> **EXERCISE PROMPT**:
Would you please transcribe exactly the lines from the one containing "戻る (209, 715)" through the end of the material below, and only those?

=-=-=

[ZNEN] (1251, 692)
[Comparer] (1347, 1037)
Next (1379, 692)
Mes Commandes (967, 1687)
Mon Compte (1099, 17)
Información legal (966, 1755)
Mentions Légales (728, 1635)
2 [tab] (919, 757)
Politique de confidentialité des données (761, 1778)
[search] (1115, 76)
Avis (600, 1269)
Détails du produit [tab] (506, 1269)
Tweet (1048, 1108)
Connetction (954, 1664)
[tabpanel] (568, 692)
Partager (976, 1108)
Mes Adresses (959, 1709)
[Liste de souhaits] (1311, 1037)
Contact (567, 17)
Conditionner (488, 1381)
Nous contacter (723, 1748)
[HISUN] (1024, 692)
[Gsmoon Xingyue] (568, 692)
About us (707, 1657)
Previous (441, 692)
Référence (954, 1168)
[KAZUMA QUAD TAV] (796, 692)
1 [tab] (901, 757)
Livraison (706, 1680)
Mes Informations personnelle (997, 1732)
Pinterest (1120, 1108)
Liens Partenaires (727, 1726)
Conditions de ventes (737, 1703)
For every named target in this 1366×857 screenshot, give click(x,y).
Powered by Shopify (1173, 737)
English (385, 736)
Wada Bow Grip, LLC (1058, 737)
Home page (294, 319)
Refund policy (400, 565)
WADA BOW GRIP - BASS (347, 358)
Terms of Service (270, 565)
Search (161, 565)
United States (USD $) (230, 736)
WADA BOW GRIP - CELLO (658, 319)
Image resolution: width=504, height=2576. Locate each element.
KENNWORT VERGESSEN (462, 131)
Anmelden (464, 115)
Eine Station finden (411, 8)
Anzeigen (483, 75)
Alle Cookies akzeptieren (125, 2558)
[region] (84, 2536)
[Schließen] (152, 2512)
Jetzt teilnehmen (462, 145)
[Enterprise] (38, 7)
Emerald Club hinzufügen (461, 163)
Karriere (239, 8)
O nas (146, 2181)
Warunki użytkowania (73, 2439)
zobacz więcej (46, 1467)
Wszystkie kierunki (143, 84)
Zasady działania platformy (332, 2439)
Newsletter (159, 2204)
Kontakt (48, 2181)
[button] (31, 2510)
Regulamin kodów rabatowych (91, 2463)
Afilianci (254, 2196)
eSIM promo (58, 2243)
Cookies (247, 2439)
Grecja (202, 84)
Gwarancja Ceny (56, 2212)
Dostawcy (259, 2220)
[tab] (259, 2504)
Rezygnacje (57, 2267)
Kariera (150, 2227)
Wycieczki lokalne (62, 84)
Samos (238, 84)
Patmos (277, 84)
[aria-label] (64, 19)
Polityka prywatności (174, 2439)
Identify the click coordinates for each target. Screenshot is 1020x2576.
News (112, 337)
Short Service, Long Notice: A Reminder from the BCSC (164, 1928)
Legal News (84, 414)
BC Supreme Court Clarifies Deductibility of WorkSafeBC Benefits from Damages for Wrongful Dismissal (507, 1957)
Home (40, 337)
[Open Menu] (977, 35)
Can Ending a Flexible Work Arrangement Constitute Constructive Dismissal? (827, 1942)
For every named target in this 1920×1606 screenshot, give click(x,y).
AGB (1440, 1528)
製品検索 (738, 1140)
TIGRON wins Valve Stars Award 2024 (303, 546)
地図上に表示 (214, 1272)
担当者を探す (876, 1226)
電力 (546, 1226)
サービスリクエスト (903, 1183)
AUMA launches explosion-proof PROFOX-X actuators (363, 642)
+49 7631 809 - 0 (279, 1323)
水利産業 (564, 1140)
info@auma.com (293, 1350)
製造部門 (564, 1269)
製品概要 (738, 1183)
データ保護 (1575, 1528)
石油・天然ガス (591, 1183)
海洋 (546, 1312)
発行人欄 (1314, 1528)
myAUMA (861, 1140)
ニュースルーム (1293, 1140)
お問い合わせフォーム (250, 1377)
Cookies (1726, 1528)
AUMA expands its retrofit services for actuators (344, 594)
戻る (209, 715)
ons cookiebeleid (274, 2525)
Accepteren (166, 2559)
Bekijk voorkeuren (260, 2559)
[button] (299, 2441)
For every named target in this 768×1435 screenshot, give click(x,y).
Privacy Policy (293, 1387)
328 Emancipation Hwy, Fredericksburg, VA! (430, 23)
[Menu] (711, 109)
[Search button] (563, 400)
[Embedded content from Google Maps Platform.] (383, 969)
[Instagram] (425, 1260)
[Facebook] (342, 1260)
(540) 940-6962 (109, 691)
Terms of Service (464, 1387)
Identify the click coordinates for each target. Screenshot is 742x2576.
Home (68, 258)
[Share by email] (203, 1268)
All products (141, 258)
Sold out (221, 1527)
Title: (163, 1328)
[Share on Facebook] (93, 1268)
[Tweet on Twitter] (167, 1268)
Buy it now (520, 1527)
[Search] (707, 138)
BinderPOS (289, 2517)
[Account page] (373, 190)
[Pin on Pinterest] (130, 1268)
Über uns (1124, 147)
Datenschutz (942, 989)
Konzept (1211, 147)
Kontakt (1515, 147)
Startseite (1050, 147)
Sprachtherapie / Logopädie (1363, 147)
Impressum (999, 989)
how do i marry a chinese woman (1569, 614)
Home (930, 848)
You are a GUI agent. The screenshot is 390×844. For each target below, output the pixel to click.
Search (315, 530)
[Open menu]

=-=-=

> **WRITTEN SOLUTION**:
戻る (209, 715)
ons cookiebeleid (274, 2525)
Accepteren (166, 2559)
Bekijk voorkeuren (260, 2559)
[button] (299, 2441)
For every named target in this 768×1435 screenshot, give click(x,y).
Privacy Policy (293, 1387)
328 Emancipation Hwy, Fredericksburg, VA! (430, 23)
[Menu] (711, 109)
[Search button] (563, 400)
[Embedded content from Google Maps Platform.] (383, 969)
[Instagram] (425, 1260)
[Facebook] (342, 1260)
(540) 940-6962 (109, 691)
Terms of Service (464, 1387)
Identify the click coordinates for each target. Screenshot is 742x2576.
Home (68, 258)
[Share by email] (203, 1268)
All products (141, 258)
Sold out (221, 1527)
Title: (163, 1328)
[Share on Facebook] (93, 1268)
[Tweet on Twitter] (167, 1268)
Buy it now (520, 1527)
[Search] (707, 138)
BinderPOS (289, 2517)
[Account page] (373, 190)
[Pin on Pinterest] (130, 1268)
Über uns (1124, 147)
Datenschutz (942, 989)
Konzept (1211, 147)
Kontakt (1515, 147)
Startseite (1050, 147)
Sprachtherapie / Logopädie (1363, 147)
Impressum (999, 989)
how do i marry a chinese woman (1569, 614)
Home (930, 848)
You are a GUI agent. The screenshot is 390×844. For each target below, output the pixel to click.
Search (315, 530)
[Open menu]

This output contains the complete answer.